Friday, June 03, 2011

PBS Great Performance Broadcast – Carnegie Hall’s 120th Anniversary Concert. May 31, 2011.

South Amboy, NJ

Carnival Overture by Dvorak
Triple Concerto by Beethoven
--- Yo-Yo Ma, cello; Gil Shaham, violin; Emanuel Ax, piano
Songs by Duke Ellingthon
--- Solitude
--- Sophisticated Lady
--- It don’t Mean a Thing
--- Audra McDonald, soloist
An American in Paris by Gershwin

This program was performed by New York Philharmonic, with Alan Gilbert conducting, as part of the celebration of Carnegie Hall’s 120th Anniversary. The actual performance occurred on May 6, I believe. Anne and I saw the PBS broadcast in the comfort of our house.

I usually can’t sit through a TV program such as this, but certainly had no trouble doing so with this one. The program lasted less than 90 minutes, which is typically the amount of music one gets to hear in a concert. One good thing is that they didn’t show chairs being reshuffled in between pieces, nor was there an intermission.

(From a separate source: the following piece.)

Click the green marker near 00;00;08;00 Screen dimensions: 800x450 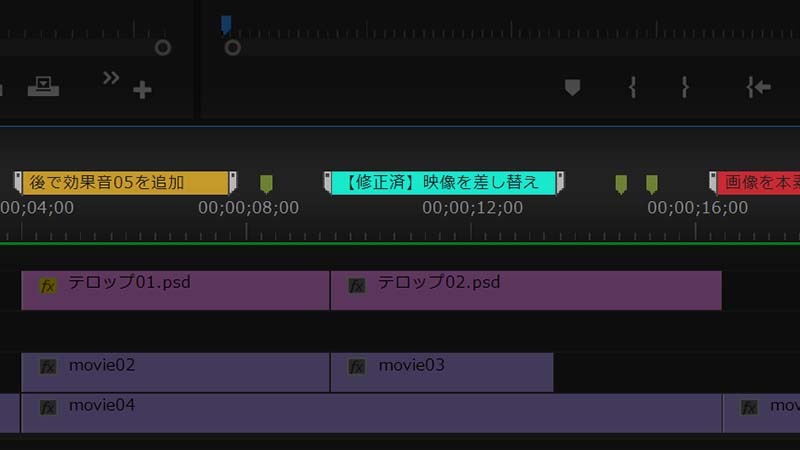coord(266,183)
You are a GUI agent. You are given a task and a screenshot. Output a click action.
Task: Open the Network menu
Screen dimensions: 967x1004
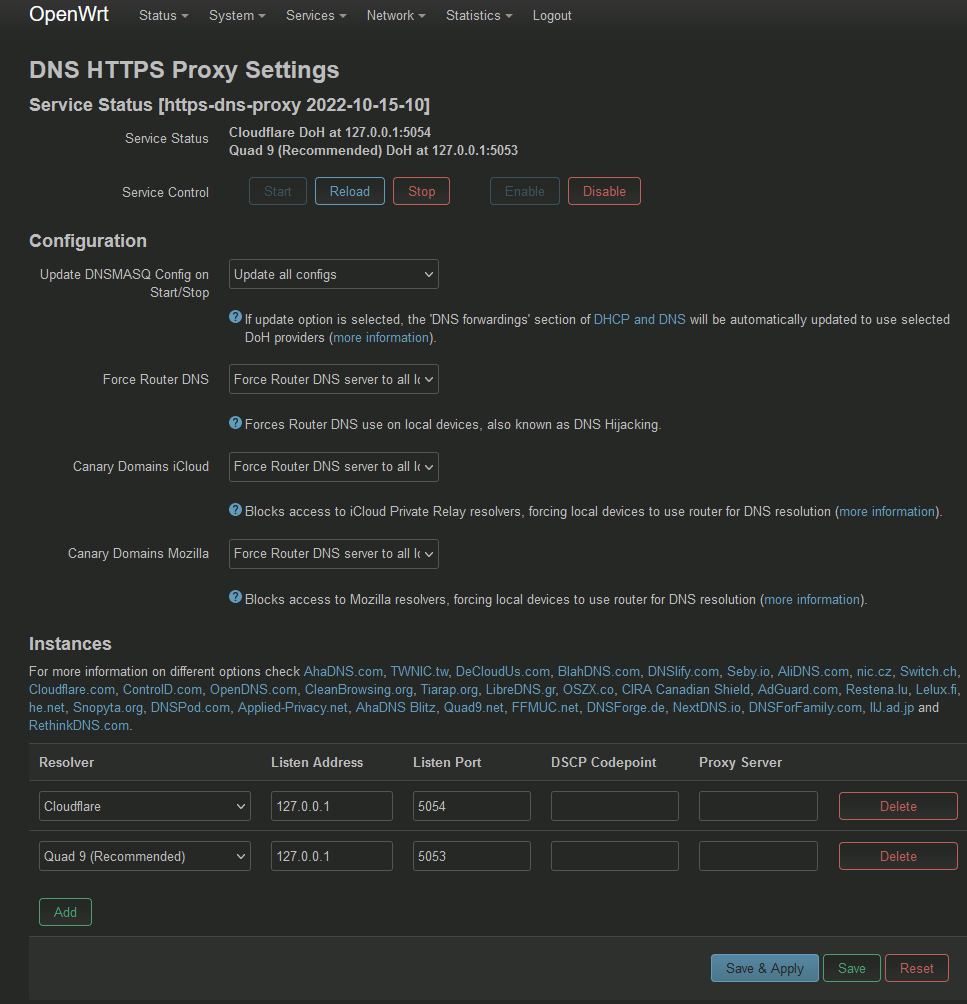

To me, writing a review about it would be weird, and I don’t intend to do so. Not much, anyway. Even though it is a recording of a live performance, the balance of the soloists and the orchestra can be worked out such that every part sounds clear. You don’t get that great balance sitting in the auditorium. And the brass instruments sounded excellent.

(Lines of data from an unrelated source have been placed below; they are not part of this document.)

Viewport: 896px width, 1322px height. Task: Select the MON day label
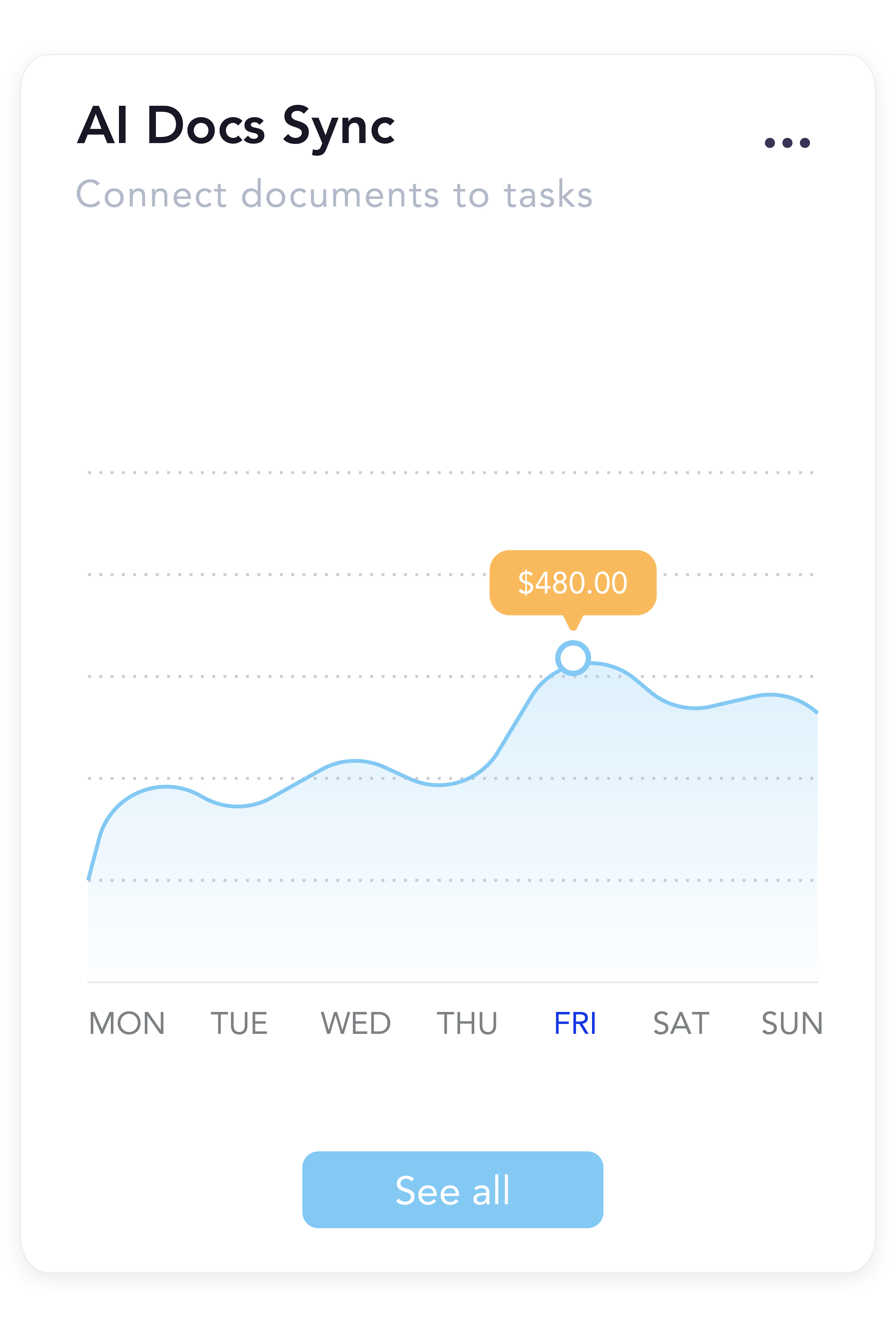127,1023
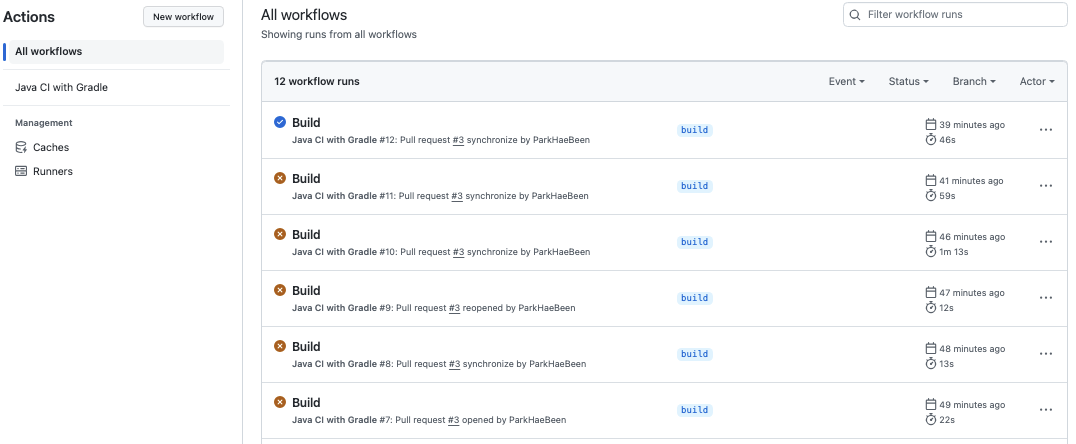This screenshot has height=444, width=1076.
Task: Open three-dot menu for run #7
Action: click(1046, 410)
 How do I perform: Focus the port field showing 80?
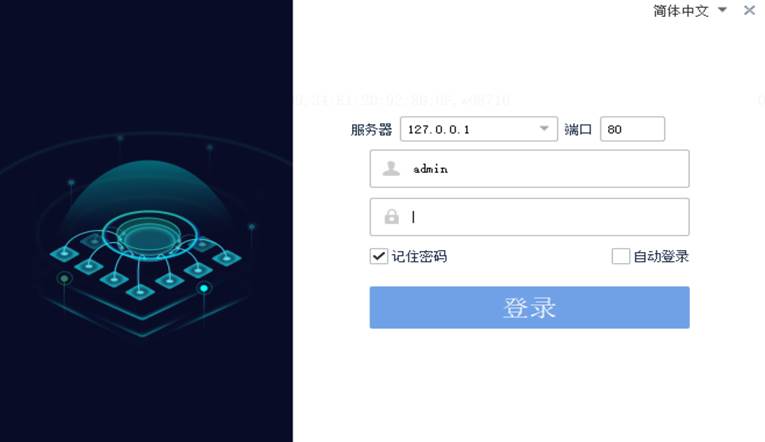click(632, 129)
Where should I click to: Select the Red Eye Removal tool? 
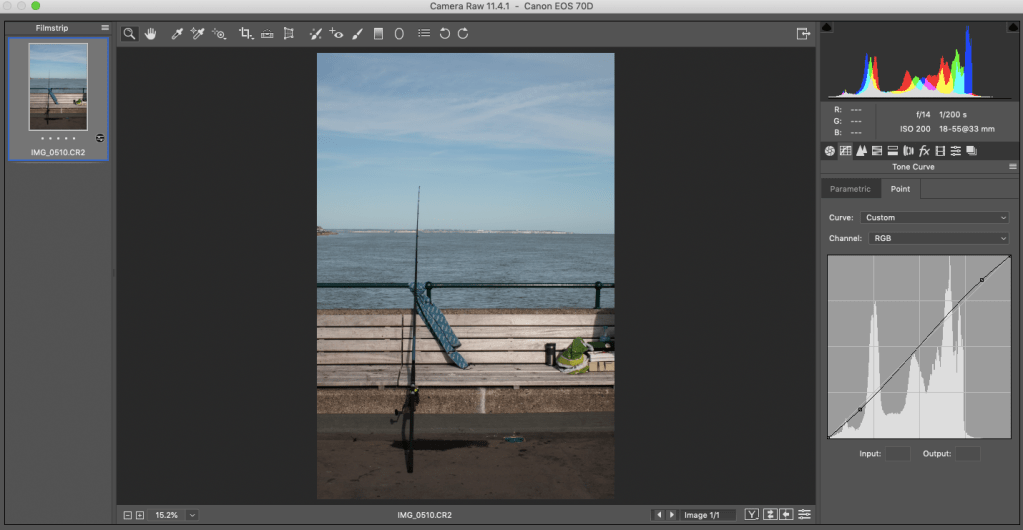point(336,33)
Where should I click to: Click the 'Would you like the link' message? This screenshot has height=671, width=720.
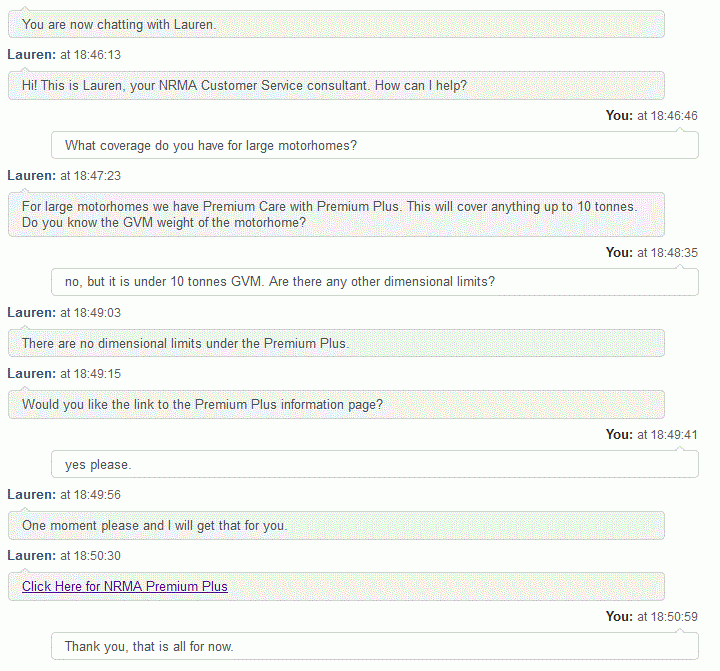[x=336, y=404]
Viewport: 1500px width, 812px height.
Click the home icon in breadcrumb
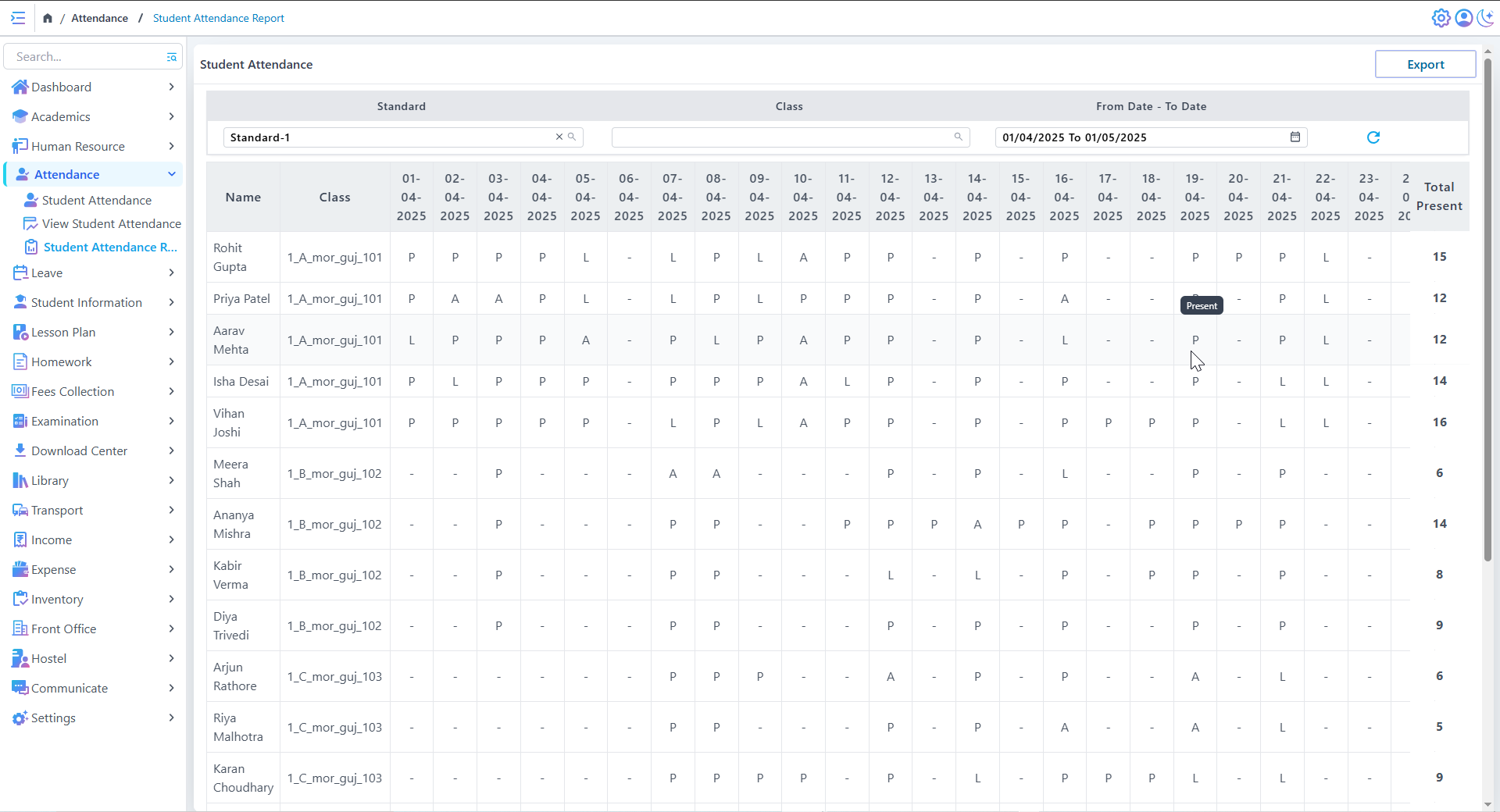(x=48, y=18)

One other remark I want to make is about Beethoven’s Triple Concerto. The three soloists certainly worked very well together, and Yo-Yo Ma seemed to enjoy himself tremendously. The New York Times Review pointed out Beethoven never wrote a cello concerto, and many cellists consider this work to be the closest approximation to one. Dicterow excused himself, but Brey didn’t; and Ma didn’t shake the principal cellist hand effusively (as he did at the concert late last year.)

NYT says McDonald sang four songs; I remember only three, and don’t recall falling asleep. Missing from my list is "On a Turquoise Cloud."

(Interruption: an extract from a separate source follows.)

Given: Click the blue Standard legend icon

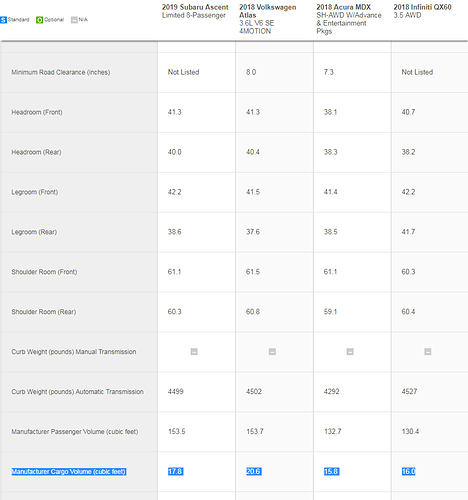Looking at the screenshot, I should tap(3, 20).
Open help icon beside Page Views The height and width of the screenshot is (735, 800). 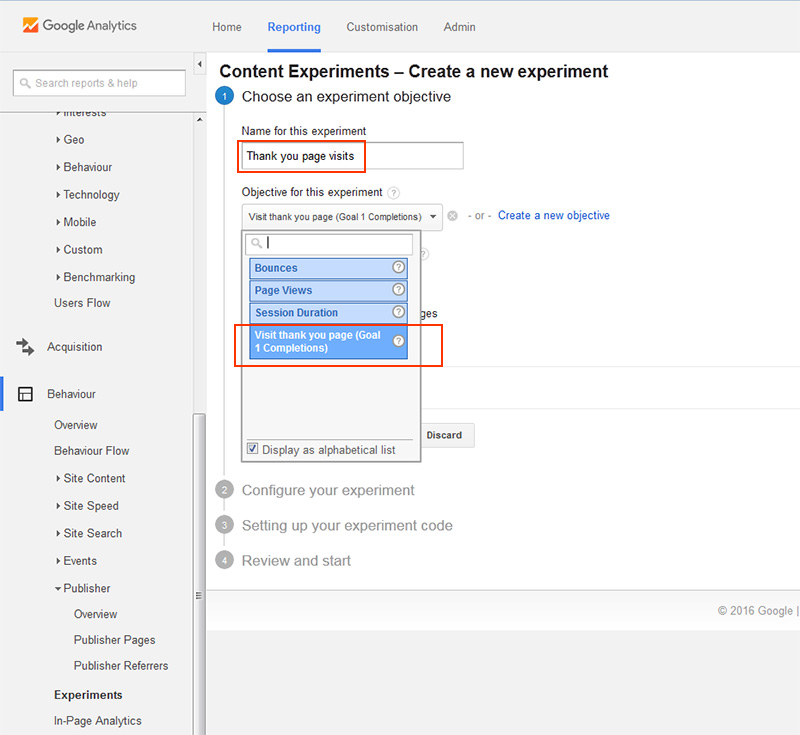point(398,290)
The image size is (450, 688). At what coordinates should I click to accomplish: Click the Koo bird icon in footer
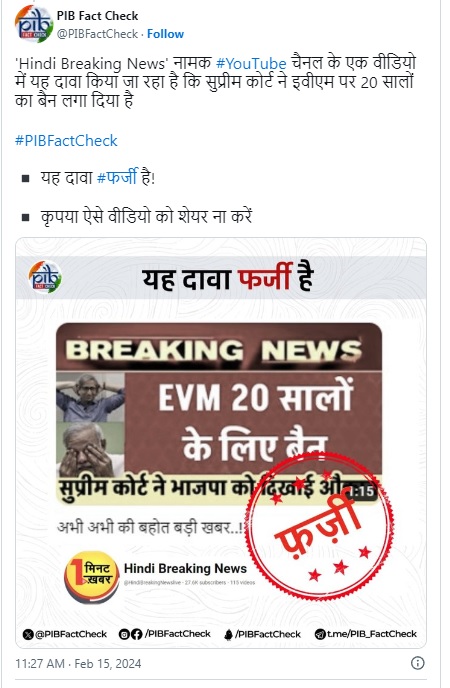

The NYT review is quite informative. The reviewer wanted more contemporary music for the program; I thought it was just right (well, I had to "suffer through" the Ellington pieces, jazz not being a favorite genre of mine). 120 years ago it was to mark the “birth” of the concert hall, and no one had any idea how its role in classical music would evolve, so there was really not much to guide the program. After more than a century, there is certainly a rich history to remember the place by. One could even argue perhaps they should perform the pieces that got played most often in the Hall’s history. Now that I mentioned it, I wonder what they are.

Tickets for the actual concert were quite expensive, and people were dressed more formally than usual for an evening concert in New York. I am not sure I am comfortable with that, even though I would have found the concert very enjoyable.

1 comment:

Anonymous said...

Seems like you always find faults in any of your posting.